Friday, January 27, 2012

under the weather


The one good thing about getting sick is that it forces you to slow down.
Or in the case of this latest virus- completely grind to a halt.
At first I was feeling resentful, after all, I had a full week planned and lots going on.
Not to mention that this is virus # 7 since the start of school in September. But who's counting?
Great I'm stuck inside. Again.
Fortunately the weather was on our side, being rainy and kind of dreary.
The perfect kind to snuggle, sip homemade chicken noodle soup and just rest and recover.
I know, I complain constantly about being sick, but for once, I'm trying to find the positive in all this excess mucus.
Okay the mucus not so positive...but being stuck at home with my girl isn't the worst thing in the world.

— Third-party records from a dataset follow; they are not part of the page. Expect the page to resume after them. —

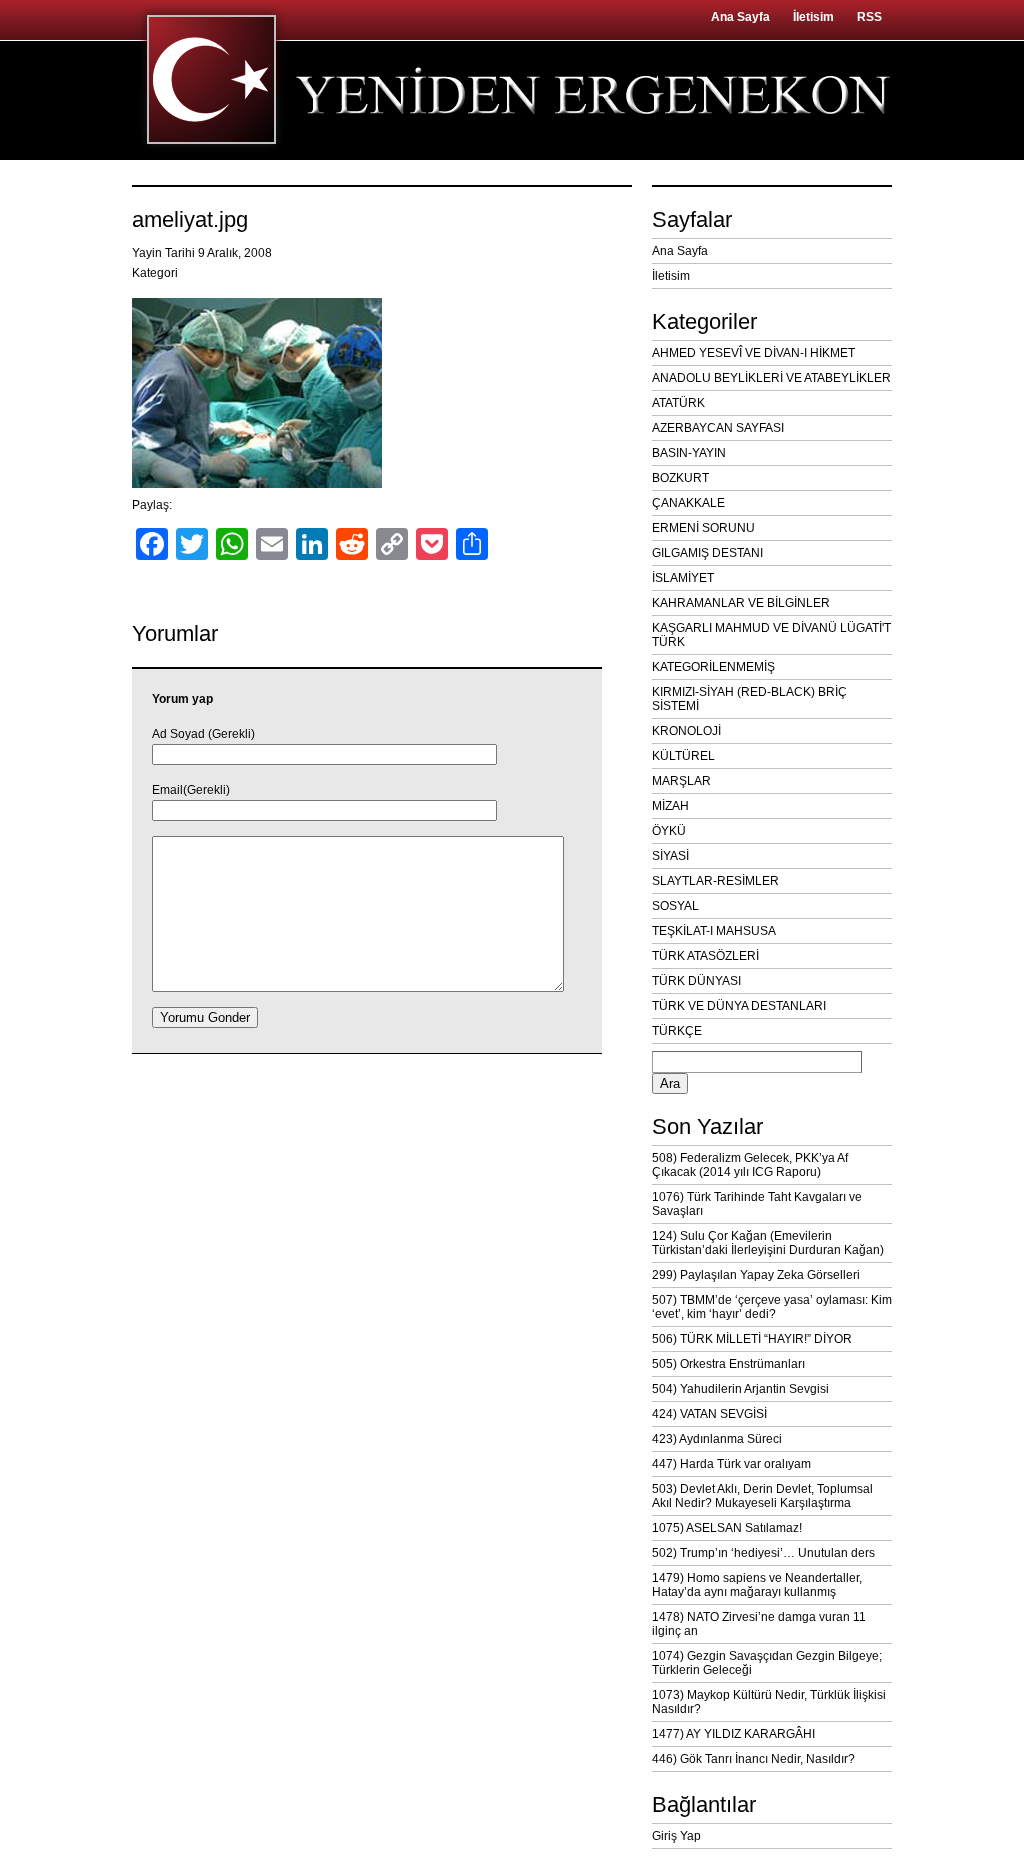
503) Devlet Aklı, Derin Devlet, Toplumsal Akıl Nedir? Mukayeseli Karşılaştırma (762, 1496)
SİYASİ (670, 856)
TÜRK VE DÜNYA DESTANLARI (739, 1006)
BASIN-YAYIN (689, 453)
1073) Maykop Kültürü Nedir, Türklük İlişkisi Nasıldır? (769, 1702)
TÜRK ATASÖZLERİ (705, 956)
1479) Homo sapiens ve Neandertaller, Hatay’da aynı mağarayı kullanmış (757, 1585)
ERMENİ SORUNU (703, 528)
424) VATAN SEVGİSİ (709, 1414)
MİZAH (670, 806)
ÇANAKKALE (688, 503)
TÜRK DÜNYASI (696, 981)
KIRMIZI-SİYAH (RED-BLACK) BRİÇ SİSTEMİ (749, 699)
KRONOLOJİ (686, 731)
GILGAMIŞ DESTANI (707, 553)
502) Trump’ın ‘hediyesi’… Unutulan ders (763, 1553)
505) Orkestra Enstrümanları (728, 1364)
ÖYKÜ (669, 831)
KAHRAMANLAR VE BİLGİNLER (741, 603)
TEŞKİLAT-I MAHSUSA (714, 931)
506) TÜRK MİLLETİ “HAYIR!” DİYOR (752, 1339)
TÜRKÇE (677, 1031)
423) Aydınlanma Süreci (717, 1439)
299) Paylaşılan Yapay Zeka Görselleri (756, 1275)
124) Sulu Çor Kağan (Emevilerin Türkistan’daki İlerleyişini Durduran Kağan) (768, 1243)
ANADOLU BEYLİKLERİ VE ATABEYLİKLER (771, 378)
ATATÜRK (678, 403)
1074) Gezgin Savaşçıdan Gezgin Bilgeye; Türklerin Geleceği (767, 1663)
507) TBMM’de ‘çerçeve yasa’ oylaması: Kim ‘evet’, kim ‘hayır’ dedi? (772, 1307)
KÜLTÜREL (683, 756)
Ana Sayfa (740, 17)
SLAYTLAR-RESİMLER (715, 881)
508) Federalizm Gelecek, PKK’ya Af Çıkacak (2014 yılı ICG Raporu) (750, 1165)
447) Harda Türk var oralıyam (731, 1464)
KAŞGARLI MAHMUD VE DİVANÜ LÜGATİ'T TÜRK (771, 635)
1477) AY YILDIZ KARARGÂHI (733, 1734)
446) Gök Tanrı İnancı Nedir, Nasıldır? (753, 1759)
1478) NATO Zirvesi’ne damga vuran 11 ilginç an (759, 1624)
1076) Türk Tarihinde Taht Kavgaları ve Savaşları (757, 1204)
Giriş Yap (676, 1836)
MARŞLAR (681, 781)
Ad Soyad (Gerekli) (203, 734)
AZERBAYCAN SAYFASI (718, 428)
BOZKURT (680, 478)
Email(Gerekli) (191, 790)
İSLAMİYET (683, 578)
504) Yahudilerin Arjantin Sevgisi (740, 1389)
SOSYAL (675, 906)
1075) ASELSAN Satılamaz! (727, 1528)
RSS (869, 17)
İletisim (813, 17)
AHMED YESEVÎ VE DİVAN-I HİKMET (753, 353)
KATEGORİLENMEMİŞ (713, 667)
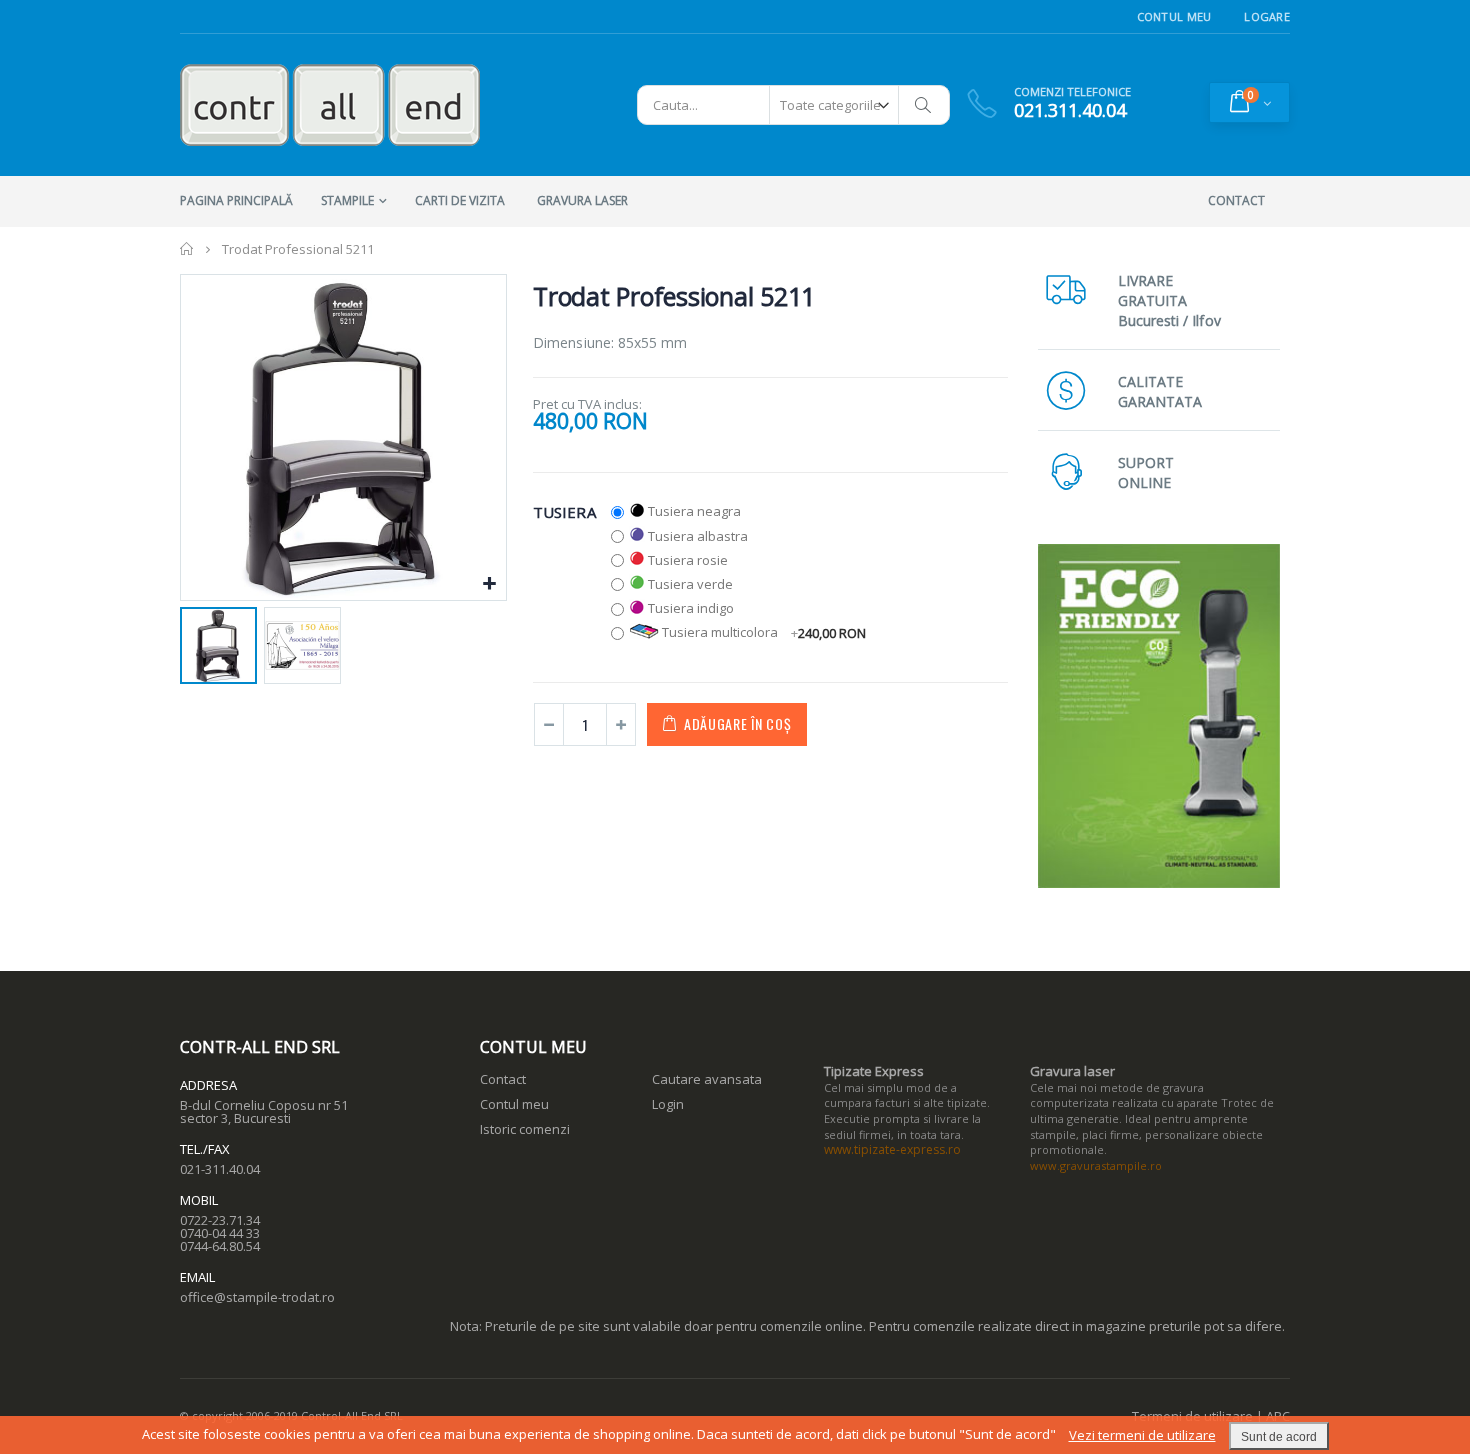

The last few days have kind of forced me to think.
Really think.
About life, how quickly it flies by, the fragility of it all, what I still want to accomplish, who I want to surround myself with and how I can be a better mother.
Lord knows there is always room for improvement in that department.
After a bit of reflection, I was reminded of how lucky am I that it's me who gets to take Lulu to the doctor, rub her back, read her stories and give her the extra comfort and love that she needs when she's not feeling well.
And hey there's always the Internet to keep you busy while being stuck on the sofa all day, right?
After sifting and sorting through cyber space, I came across so many new and inspiring blogs and got reacquainted with some that I had forgotten.
I feel kind of rejuvenated, and maybe even a little inspired.
Being forced to stop, slow down, and breathe (albeit with extra effort due to congestion) has helped to recharge me.
I have all kinds of creative ideas brewing and look forward to get some new projects started.
Sometimes life has a way of giving you signs and nudges you in directions that you might have overlooked otherwise.
I guess you just need to slow down long enough to take notice and do do something about it.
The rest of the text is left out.